(Record excerpts begins)

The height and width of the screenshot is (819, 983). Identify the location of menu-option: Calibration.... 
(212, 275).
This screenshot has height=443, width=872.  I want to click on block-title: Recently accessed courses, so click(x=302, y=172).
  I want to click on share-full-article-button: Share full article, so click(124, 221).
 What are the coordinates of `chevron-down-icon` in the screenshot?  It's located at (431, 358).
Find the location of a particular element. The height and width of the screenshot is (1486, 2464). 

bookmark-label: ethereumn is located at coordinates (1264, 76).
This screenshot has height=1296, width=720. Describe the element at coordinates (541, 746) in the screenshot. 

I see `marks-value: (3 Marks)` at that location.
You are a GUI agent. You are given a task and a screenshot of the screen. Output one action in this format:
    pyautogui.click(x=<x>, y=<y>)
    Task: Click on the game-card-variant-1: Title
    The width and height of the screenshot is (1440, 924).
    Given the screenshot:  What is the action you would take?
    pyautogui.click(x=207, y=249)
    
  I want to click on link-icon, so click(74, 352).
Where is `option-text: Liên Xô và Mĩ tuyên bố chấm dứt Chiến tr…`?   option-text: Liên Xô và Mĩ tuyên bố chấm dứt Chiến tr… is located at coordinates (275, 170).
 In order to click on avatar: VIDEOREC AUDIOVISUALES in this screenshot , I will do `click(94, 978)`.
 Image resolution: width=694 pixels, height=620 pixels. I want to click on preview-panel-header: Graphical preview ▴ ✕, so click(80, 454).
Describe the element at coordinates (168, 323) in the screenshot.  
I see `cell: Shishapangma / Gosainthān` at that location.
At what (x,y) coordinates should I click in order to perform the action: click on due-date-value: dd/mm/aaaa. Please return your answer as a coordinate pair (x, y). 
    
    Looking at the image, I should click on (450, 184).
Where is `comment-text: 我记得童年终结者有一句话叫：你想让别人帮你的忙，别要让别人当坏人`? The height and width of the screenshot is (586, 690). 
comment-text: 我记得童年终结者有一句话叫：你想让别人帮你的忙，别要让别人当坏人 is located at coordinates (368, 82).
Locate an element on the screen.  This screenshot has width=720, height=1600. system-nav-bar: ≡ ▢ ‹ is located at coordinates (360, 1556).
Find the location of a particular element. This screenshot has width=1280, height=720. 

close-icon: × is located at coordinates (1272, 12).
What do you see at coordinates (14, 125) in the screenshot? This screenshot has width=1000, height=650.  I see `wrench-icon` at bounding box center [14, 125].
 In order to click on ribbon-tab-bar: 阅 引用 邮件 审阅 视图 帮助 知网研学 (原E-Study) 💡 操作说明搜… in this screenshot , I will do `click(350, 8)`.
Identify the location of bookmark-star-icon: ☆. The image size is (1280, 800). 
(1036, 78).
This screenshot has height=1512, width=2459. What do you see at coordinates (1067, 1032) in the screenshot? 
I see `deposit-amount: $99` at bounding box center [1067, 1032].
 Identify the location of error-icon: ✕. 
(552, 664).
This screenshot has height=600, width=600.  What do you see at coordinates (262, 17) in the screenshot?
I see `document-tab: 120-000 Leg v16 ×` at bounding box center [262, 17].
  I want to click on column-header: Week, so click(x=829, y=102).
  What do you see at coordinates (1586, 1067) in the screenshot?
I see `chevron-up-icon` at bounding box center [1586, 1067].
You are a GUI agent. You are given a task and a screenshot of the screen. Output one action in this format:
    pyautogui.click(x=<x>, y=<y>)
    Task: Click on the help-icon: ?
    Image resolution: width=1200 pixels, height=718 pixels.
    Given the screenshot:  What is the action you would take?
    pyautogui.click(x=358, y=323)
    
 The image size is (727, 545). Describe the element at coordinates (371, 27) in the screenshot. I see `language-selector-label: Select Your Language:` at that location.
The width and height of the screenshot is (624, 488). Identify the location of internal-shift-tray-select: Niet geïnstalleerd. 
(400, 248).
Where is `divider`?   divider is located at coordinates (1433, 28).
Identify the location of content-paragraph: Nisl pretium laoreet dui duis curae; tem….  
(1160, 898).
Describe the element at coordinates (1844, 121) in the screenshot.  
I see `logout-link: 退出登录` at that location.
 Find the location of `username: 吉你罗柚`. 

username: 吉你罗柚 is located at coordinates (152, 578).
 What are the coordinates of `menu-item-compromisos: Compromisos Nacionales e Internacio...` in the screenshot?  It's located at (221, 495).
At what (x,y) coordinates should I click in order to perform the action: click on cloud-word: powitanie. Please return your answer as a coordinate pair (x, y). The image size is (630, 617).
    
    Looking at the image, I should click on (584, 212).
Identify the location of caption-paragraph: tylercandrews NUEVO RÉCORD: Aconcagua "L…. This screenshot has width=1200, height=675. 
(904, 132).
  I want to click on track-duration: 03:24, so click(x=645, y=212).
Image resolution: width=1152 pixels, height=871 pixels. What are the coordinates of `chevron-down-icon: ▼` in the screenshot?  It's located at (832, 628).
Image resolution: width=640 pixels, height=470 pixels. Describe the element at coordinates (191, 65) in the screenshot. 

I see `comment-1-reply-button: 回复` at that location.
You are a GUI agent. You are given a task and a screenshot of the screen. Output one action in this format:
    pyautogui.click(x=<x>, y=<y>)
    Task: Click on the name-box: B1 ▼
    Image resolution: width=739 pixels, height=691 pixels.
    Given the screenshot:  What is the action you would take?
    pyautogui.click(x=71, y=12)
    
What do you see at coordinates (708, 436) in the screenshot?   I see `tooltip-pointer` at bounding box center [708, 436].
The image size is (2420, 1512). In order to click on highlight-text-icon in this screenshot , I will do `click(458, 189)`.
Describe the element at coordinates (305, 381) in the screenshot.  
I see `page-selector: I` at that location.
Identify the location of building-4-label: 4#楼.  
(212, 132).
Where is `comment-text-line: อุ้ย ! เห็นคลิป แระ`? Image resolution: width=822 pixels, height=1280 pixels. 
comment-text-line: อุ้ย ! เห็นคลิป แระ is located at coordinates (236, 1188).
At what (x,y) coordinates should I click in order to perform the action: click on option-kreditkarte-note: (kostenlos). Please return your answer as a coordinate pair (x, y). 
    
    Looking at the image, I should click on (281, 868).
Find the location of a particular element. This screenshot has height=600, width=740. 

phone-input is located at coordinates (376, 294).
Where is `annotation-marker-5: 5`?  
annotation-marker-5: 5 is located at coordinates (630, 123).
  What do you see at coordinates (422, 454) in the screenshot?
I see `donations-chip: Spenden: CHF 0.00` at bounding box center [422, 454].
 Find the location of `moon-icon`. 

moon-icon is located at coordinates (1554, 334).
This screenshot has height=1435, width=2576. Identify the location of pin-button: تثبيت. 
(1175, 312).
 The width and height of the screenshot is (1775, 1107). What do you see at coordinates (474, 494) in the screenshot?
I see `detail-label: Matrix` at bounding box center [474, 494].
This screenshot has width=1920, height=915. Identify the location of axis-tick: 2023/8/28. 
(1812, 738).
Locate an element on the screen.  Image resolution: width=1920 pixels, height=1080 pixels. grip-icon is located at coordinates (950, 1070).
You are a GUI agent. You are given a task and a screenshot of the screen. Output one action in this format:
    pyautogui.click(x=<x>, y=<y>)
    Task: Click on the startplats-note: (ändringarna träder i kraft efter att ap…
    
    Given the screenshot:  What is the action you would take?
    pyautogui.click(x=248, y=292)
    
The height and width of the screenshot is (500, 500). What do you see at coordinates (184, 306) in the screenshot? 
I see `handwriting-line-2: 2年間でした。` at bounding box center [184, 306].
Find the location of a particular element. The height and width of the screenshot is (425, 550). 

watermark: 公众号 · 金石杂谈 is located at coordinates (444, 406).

(Record excerpts ends)

Instruction: Print every one of the lines above again, word for word and without any changes.

Answer space:
The height and width of the screenshot is (819, 983). Identify the location of menu-option: Calibration.... 
(212, 275).
This screenshot has height=443, width=872.  I want to click on block-title: Recently accessed courses, so click(x=302, y=172).
  I want to click on share-full-article-button: Share full article, so click(124, 221).
 What are the coordinates of `chevron-down-icon` in the screenshot?  It's located at (431, 358).
Find the location of a particular element. The height and width of the screenshot is (1486, 2464). 

bookmark-label: ethereumn is located at coordinates (1264, 76).
This screenshot has height=1296, width=720. Describe the element at coordinates (541, 746) in the screenshot. 

I see `marks-value: (3 Marks)` at that location.
You are a GUI agent. You are given a task and a screenshot of the screen. Output one action in this format:
    pyautogui.click(x=<x>, y=<y>)
    Task: Click on the game-card-variant-1: Title
    The width and height of the screenshot is (1440, 924).
    Given the screenshot:  What is the action you would take?
    pyautogui.click(x=207, y=249)
    
  I want to click on link-icon, so click(74, 352).
Where is `option-text: Liên Xô và Mĩ tuyên bố chấm dứt Chiến tr…`?   option-text: Liên Xô và Mĩ tuyên bố chấm dứt Chiến tr… is located at coordinates (275, 170).
 In order to click on avatar: VIDEOREC AUDIOVISUALES in this screenshot , I will do `click(94, 978)`.
 Image resolution: width=694 pixels, height=620 pixels. I want to click on preview-panel-header: Graphical preview ▴ ✕, so click(80, 454).
Describe the element at coordinates (168, 323) in the screenshot.  
I see `cell: Shishapangma / Gosainthān` at that location.
At what (x,y) coordinates should I click in order to perform the action: click on due-date-value: dd/mm/aaaa. Please return your answer as a coordinate pair (x, y). 
    
    Looking at the image, I should click on (450, 184).
Where is `comment-text: 我记得童年终结者有一句话叫：你想让别人帮你的忙，别要让别人当坏人`? The height and width of the screenshot is (586, 690). 
comment-text: 我记得童年终结者有一句话叫：你想让别人帮你的忙，别要让别人当坏人 is located at coordinates (368, 82).
Locate an element on the screen.  This screenshot has width=720, height=1600. system-nav-bar: ≡ ▢ ‹ is located at coordinates (360, 1556).
Find the location of a particular element. This screenshot has width=1280, height=720. 

close-icon: × is located at coordinates (1272, 12).
What do you see at coordinates (14, 125) in the screenshot? This screenshot has width=1000, height=650.  I see `wrench-icon` at bounding box center [14, 125].
 In order to click on ribbon-tab-bar: 阅 引用 邮件 审阅 视图 帮助 知网研学 (原E-Study) 💡 操作说明搜… in this screenshot , I will do `click(350, 8)`.
Identify the location of bookmark-star-icon: ☆. The image size is (1280, 800). 
(1036, 78).
This screenshot has height=1512, width=2459. What do you see at coordinates (1067, 1032) in the screenshot? 
I see `deposit-amount: $99` at bounding box center [1067, 1032].
 Identify the location of error-icon: ✕. 
(552, 664).
This screenshot has height=600, width=600.  What do you see at coordinates (262, 17) in the screenshot?
I see `document-tab: 120-000 Leg v16 ×` at bounding box center [262, 17].
  I want to click on column-header: Week, so click(x=829, y=102).
  What do you see at coordinates (1586, 1067) in the screenshot?
I see `chevron-up-icon` at bounding box center [1586, 1067].
You are a GUI agent. You are given a task and a screenshot of the screen. Output one action in this format:
    pyautogui.click(x=<x>, y=<y>)
    Task: Click on the help-icon: ?
    Image resolution: width=1200 pixels, height=718 pixels.
    Given the screenshot:  What is the action you would take?
    pyautogui.click(x=358, y=323)
    
 The image size is (727, 545). Describe the element at coordinates (371, 27) in the screenshot. I see `language-selector-label: Select Your Language:` at that location.
The width and height of the screenshot is (624, 488). Identify the location of internal-shift-tray-select: Niet geïnstalleerd. 
(400, 248).
Where is `divider`?   divider is located at coordinates (1433, 28).
Identify the location of content-paragraph: Nisl pretium laoreet dui duis curae; tem….  
(1160, 898).
Describe the element at coordinates (1844, 121) in the screenshot.  
I see `logout-link: 退出登录` at that location.
 Find the location of `username: 吉你罗柚`. 

username: 吉你罗柚 is located at coordinates (152, 578).
 What are the coordinates of `menu-item-compromisos: Compromisos Nacionales e Internacio...` in the screenshot?  It's located at (221, 495).
At what (x,y) coordinates should I click in order to perform the action: click on cloud-word: powitanie. Please return your answer as a coordinate pair (x, y). The image size is (630, 617).
    
    Looking at the image, I should click on (584, 212).
Identify the location of caption-paragraph: tylercandrews NUEVO RÉCORD: Aconcagua "L…. This screenshot has width=1200, height=675. 
(904, 132).
  I want to click on track-duration: 03:24, so click(x=645, y=212).
Image resolution: width=1152 pixels, height=871 pixels. What are the coordinates of `chevron-down-icon: ▼` in the screenshot?  It's located at (832, 628).
Image resolution: width=640 pixels, height=470 pixels. Describe the element at coordinates (191, 65) in the screenshot. 

I see `comment-1-reply-button: 回复` at that location.
You are a GUI agent. You are given a task and a screenshot of the screen. Output one action in this format:
    pyautogui.click(x=<x>, y=<y>)
    Task: Click on the name-box: B1 ▼
    Image resolution: width=739 pixels, height=691 pixels.
    Given the screenshot:  What is the action you would take?
    pyautogui.click(x=71, y=12)
    
What do you see at coordinates (708, 436) in the screenshot?   I see `tooltip-pointer` at bounding box center [708, 436].
The image size is (2420, 1512). In order to click on highlight-text-icon in this screenshot , I will do `click(458, 189)`.
Describe the element at coordinates (305, 381) in the screenshot.  
I see `page-selector: I` at that location.
Identify the location of building-4-label: 4#楼.  
(212, 132).
Where is `comment-text-line: อุ้ย ! เห็นคลิป แระ`? Image resolution: width=822 pixels, height=1280 pixels. 
comment-text-line: อุ้ย ! เห็นคลิป แระ is located at coordinates (236, 1188).
At what (x,y) coordinates should I click in order to perform the action: click on option-kreditkarte-note: (kostenlos). Please return your answer as a coordinate pair (x, y). 
    
    Looking at the image, I should click on (281, 868).
Find the location of a particular element. This screenshot has height=600, width=740. 

phone-input is located at coordinates (376, 294).
Where is `annotation-marker-5: 5`?  
annotation-marker-5: 5 is located at coordinates (630, 123).
  What do you see at coordinates (422, 454) in the screenshot?
I see `donations-chip: Spenden: CHF 0.00` at bounding box center [422, 454].
 Find the location of `moon-icon`. 

moon-icon is located at coordinates (1554, 334).
This screenshot has height=1435, width=2576. Identify the location of pin-button: تثبيت. 
(1175, 312).
 The width and height of the screenshot is (1775, 1107). What do you see at coordinates (474, 494) in the screenshot?
I see `detail-label: Matrix` at bounding box center [474, 494].
This screenshot has width=1920, height=915. Identify the location of axis-tick: 2023/8/28. 
(1812, 738).
Locate an element on the screen.  Image resolution: width=1920 pixels, height=1080 pixels. grip-icon is located at coordinates (950, 1070).
You are a GUI agent. You are given a task and a screenshot of the screen. Output one action in this format:
    pyautogui.click(x=<x>, y=<y>)
    Task: Click on the startplats-note: (ändringarna träder i kraft efter att ap…
    
    Given the screenshot:  What is the action you would take?
    pyautogui.click(x=248, y=292)
    
The height and width of the screenshot is (500, 500). What do you see at coordinates (184, 306) in the screenshot? 
I see `handwriting-line-2: 2年間でした。` at bounding box center [184, 306].
Find the location of a particular element. The height and width of the screenshot is (425, 550). 

watermark: 公众号 · 金石杂谈 is located at coordinates (444, 406).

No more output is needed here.